Hacker News new | ask | show | jobs
by g-clef 1729 days ago
It sounds to me like this whole thing is based on Paul Eggert trying to preemptively avoid the political question of "what is a country?". He says in one of the threads [1]:

  There is a distinction, though, between tz mailing-list politics (the focus of much of the recent
  discussion) and real-world politics (things like, "is Kosovo a country?"). My main worry is the
  latter not the former, in that I think it's worth making minor technical changes to tzdb now to
  help forestall potentially major real-world political problems down the road, problems
  that could be worse than being sued by astrologers. Admittedly not everyone sees things this way.
...the elephant no one seems to be talking about as the canonical example of the question is Taiwan.

Rather than get wrapped around the political axle of whether Taiwan counts as a country for purposes of inclusion in the timezone db, it sounds like he wants to just set up a system where tzdb says "here's a time zone that's identified by its biggest city." That way if Taiwan is listed, it's only because it happened to be the biggest city in its timezone, not because the tzdb is making any political statement about its political status.

That's understandable from a certain point of view, but I think it's doomed to failure for a couple reasons:

1) the tzdb never did this in the past, so it's a huge change to the default behavior. Changing the world's timezone names is an enormous change, that will break an f-ton of stuff, so downstream folks are understandably unhappy about it. The moment something important breaks because a system couldn't find "US/Eastern" is the moment this either gets reverted or forked.

2) You may not want to play the political game, but it wants to play with you. City/territory names aren't neutral, either, and are just as political (Derry/Londonderry), so relying on city names doesn't actually solve the problem, it just makes it less likely.

I suspect they're going to have to stick with countries, and let IANA make the determination of what's a country, so they don't have to have gigantic political fights, they can defer to IANA policy.

[1]: https://mm.icann.org/pipermail/tz/2021-June/030177.html

1 comments

Another motivation behind the change seems to be to treat all countries equally. Previously, some countries (such as Norway and Sweden) with equal timezones since 1970, but differing timezones before 1970 got their own zone, while other countries in the same situation (such as Angola and Niger) shared a zone.

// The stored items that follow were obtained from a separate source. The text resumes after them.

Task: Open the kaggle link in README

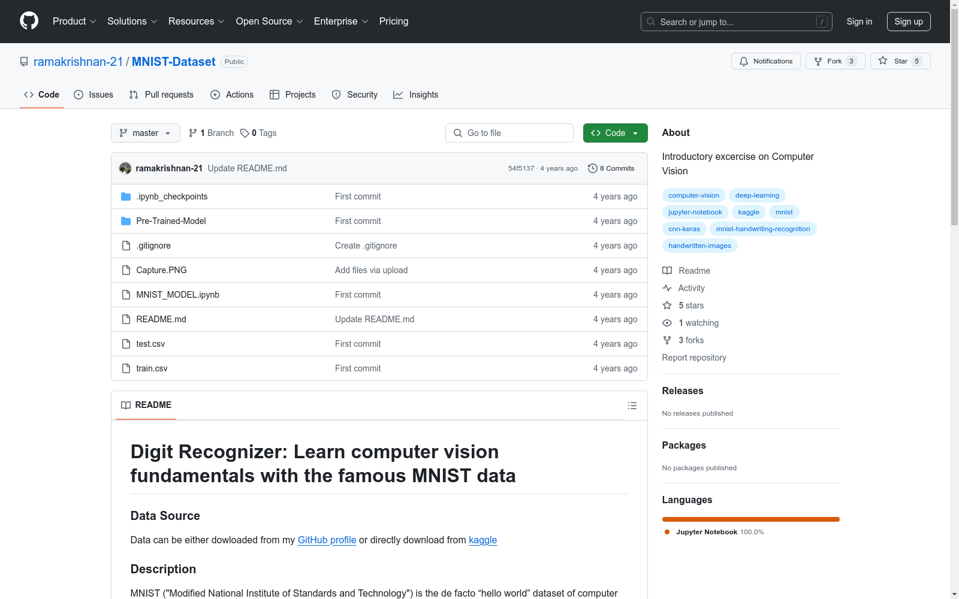Action: point(482,540)
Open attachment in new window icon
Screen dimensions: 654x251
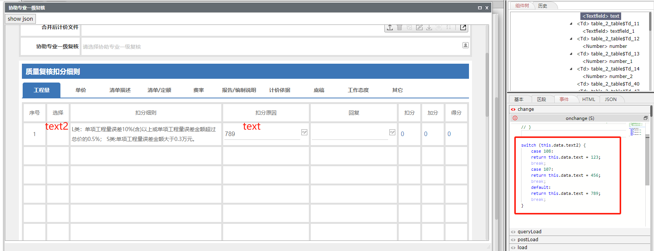(x=463, y=28)
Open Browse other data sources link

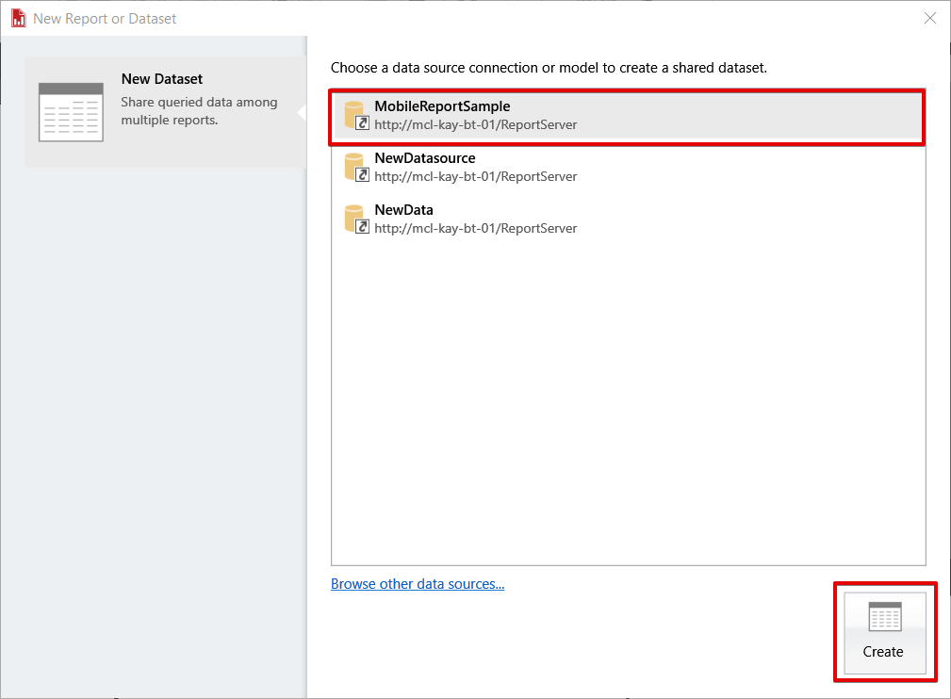tap(418, 584)
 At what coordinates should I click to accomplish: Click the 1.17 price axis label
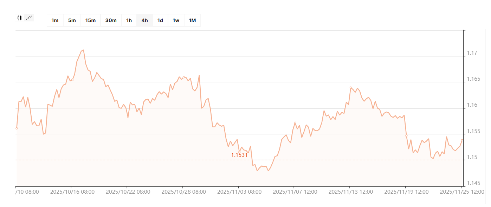[x=472, y=53]
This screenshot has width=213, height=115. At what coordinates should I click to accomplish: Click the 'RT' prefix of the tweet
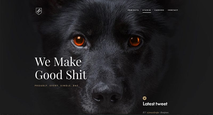(x=144, y=113)
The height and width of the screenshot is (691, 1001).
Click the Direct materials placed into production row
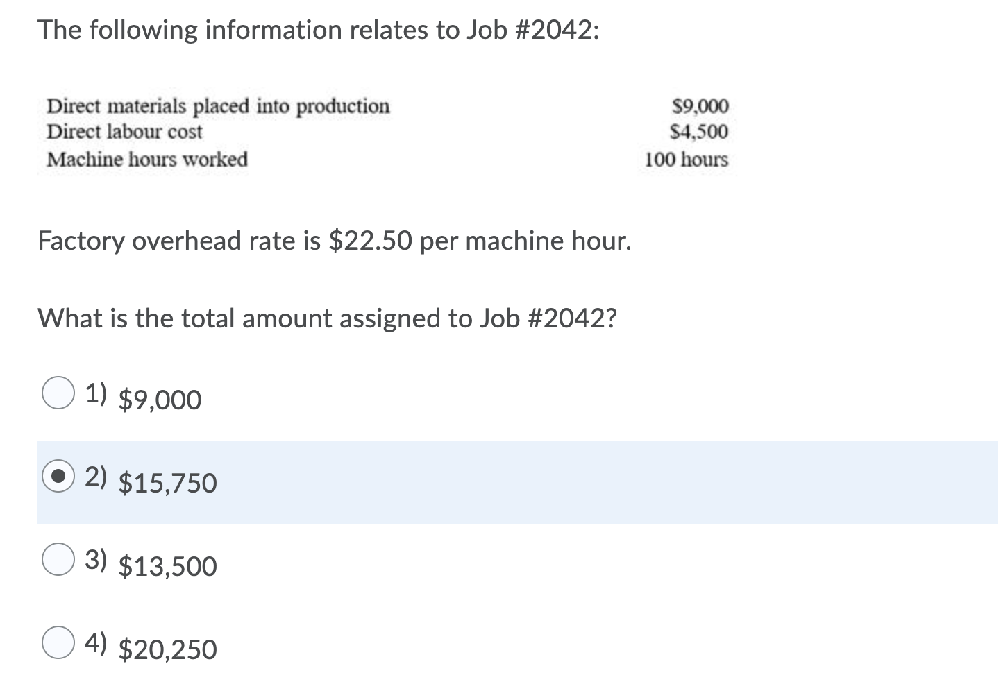coord(388,106)

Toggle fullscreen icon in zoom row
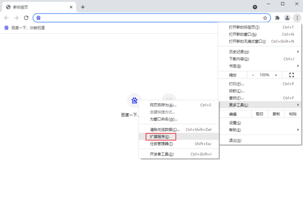(291, 75)
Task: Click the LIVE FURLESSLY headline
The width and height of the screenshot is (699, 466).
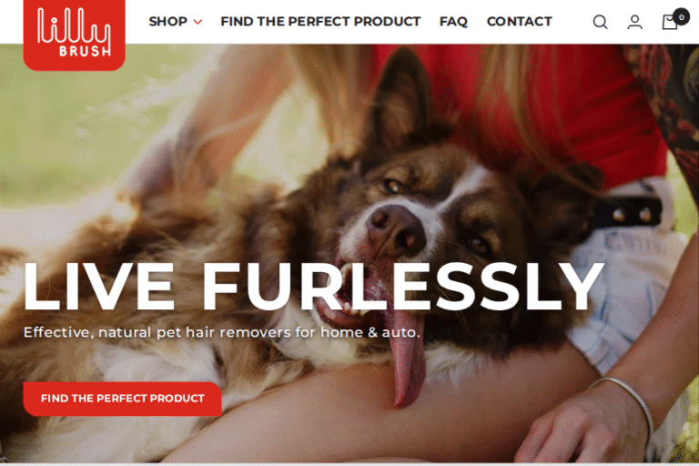Action: [x=313, y=287]
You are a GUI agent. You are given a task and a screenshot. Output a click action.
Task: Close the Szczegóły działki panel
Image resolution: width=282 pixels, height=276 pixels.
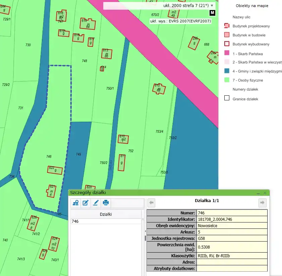point(265,193)
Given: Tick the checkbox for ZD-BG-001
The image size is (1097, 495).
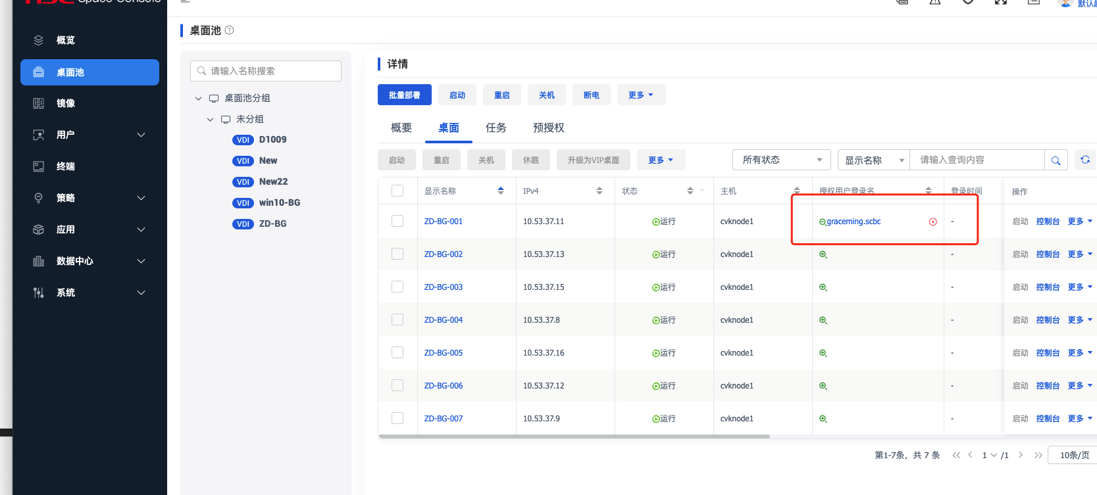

The controversial solution to this is that all places with equal timezones since 1970 have been merged to share a single zone with the pre-1970 history of the largest place in that zone (which might not be valid for the whole zone). There are backward-compatibility links provided so that the old zone names still work, and there was a pre-existing build option to include all known (but incomplete) pre-1970 data, which splits the zones again.

Opponents of that change argue that instead of consolidating currently-alike zones, every currently-existing country should get their own zone with the pre-1970 history of the largest place in that zone (which, again, might not be valid for the whole zone). To do this correctly would of course require someone to volunteer the pre-1970 data for zones that would be split, which notably no one seems to have done yet.

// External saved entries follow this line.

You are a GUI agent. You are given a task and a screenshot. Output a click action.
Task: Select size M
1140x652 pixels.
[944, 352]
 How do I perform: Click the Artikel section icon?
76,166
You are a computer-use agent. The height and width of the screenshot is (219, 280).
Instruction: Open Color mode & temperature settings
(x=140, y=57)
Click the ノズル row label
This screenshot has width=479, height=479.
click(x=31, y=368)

What's most remarkable to me as an outsider is about how incredible niche the usecase where this makes a difference is: you have to be interested in pre-1970 timestamps, but build tzdb without enabling the pre-1970 historic data.

Some of the alternative proposals were (I think) to do time zones based on time zone authorities / to do timezones per country etc. So instead of merging countries that share the same timezones you would add entries? I will say it was hard to follow.

But yes, Paul seems to be clear that it will be prohibited to use the older time zone database for diversity and inclusion reasons. So it does seem to be driven by that to a degree.

> Paul seems to be clear that it will be prohibited to use the older time zone database for diversity and inclusion reasons.

This is utter and complete nonsense. He said the old database was incompatible with diversity and equity values, but he never once said anyone would be prohibited from using it.